A couple of years too late, but I'd really like to add my own intuitions on this topic. It's my own take, so if I'm wrong about this, please do pull me up.
As Ben says in the comments, the main difference is that the mixed model estimates the right amount of shrinkage for you. But you might want to understand this more deeply (as I did)...
The main hurdle we need to get over is to understand exactly what the mixed model is doing when it shrinks the coefficients, and why. For me the clearest intuition about random effect shrinkage is: shrinkage is an attempt to reverse the effects of adding noise.
The Effects of Adding Noise
It's often easier to understand stats if we make a sillily-exaggerated example. In that spirit, have a look at the graph below (I have added the code at the bottom of this answer, in case you want to have a play with it).

Here we have twelve groups. The true group means are in red: they are normally distributed with a standard deviation of 1. The grey dots are samples drawn from these groups; within each group, there is a lot of noise: with a standard deviation of 5. For groups 1 to 6, we have 100 samples from each group. For groups 7 to 12, only two each.
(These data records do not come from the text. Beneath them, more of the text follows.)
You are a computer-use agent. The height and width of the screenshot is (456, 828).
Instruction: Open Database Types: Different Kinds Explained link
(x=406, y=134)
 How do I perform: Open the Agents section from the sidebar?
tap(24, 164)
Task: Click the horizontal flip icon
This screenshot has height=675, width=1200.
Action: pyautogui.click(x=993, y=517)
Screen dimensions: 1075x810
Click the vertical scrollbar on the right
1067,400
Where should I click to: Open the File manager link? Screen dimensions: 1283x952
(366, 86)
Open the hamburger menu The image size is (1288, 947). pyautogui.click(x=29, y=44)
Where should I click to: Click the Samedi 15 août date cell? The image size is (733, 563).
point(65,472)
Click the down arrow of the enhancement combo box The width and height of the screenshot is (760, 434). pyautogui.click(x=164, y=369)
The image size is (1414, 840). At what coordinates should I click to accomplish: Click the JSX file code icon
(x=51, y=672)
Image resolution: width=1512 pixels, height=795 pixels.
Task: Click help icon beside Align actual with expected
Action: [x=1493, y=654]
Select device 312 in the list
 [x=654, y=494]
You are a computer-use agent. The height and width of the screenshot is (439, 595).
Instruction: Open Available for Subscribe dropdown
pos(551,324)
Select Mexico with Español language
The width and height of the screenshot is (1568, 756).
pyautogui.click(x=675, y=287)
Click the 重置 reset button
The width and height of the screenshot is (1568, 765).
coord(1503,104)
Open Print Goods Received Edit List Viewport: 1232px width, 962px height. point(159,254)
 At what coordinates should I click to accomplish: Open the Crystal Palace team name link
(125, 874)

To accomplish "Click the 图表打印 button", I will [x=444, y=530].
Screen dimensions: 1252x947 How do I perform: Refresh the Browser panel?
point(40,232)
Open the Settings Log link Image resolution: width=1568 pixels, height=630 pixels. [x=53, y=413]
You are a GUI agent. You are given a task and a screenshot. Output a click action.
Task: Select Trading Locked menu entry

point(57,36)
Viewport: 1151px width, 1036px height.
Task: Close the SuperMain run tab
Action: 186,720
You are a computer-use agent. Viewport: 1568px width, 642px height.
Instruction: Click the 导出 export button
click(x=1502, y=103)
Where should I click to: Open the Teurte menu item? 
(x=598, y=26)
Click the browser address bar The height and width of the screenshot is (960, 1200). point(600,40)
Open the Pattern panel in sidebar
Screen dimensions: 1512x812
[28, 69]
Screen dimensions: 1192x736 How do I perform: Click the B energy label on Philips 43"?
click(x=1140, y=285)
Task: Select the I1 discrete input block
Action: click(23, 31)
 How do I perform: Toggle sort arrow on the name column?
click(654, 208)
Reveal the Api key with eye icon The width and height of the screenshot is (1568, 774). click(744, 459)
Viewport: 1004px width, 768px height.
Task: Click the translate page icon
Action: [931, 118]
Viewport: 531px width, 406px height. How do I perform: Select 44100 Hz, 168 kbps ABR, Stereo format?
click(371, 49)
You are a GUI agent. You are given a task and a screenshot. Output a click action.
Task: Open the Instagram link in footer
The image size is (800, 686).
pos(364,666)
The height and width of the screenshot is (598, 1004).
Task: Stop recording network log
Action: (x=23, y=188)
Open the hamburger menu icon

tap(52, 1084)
The blue crosshairs are our attempts at hitting the red targets: they are the means of the samples from the groups.
Now, here's the key intuition that justifies shrinkage: noise makes things spread out. (And shrinkage is simply the reversal of this.)
We can see that particularly clearly in groups 7-12, where the crosshairs are scattered quite widely compared with the red targets. We can calculate how spread out these are using two facts from basic 101 stats:
- Firstly, we know that the variance of a sum is the sum of the variances.
- The variance of a sample mean is the variance of the individual data-points divided by the number of datapoints.
So, the variance of our crosshairs is
$\mathrm{var}(crosshairs_i) = \mathrm{var}(red\_dots) + \mathrm{var}(within\_sample)/n_i = 1^2 + 5^2/n_i$
where $n_i$ is the sample size in the group we are concerned with, group $i$. (We know that $\mathrm{var}(crosshairs)$ differs between the groups; just look at the graph!)
So, for groups 1 to 6 that means var(crosshairs) = 1.25, and for groups 7 to 12, var(crosshairs) = 13.5. In the latter case, the crosshairs are truly terrible estimates for the red dots -- they are $SD=\sqrt{13.5}=3.7$ times as spread out as they should be. BUT note that they are also not exactly perfect in groups 1 to 6 either, having $\sqrt{1.25} = 1.12$ times the spread that they should.
The Solution: Shrinkage
So, the idea of shrinkage is: let's try to bring them into the right ballpark. We'll harness all the data in all the groups to try to estimate the overall grand mean (the mean of all the red dots) and shrink all our data points towards that, according to how far they will likely have been thrown out by the noise. In the end, we hope to give them the same variance as the red dots. We can do that by dividing by the $\sqrt{\mathrm{var}(crosshairs)}$, and multiplying by $\sqrt{\mathrm{var}(red\_dots)}$, so that they will have the right variance.
(Of course, we don't know var(red_dots) or var(within_sample), but conveniently, our mixed model can estimate those for us -- and, again, it can pool all of the data together to get that as accurate as possible).
So, in the example above, if we shrink all the blue crosses towards towards the grand mean we are able to pool all the available information (both in estimating the grand mean, and in estimating the red_dots and within_sample variances) and use those to pull the crosshairs back to the zone where they should have been in the first place. Now, for groups 7 to 12, it's probably a bit late for them: those means are dominated by that noise, so the best we can do is to pull them back so that they are not pathologically far off. For means 1 to 6 though, they are dragged in, just a little bit, and that little bit, just like with the other ones, will get them that little bit closer to where they are meant to be.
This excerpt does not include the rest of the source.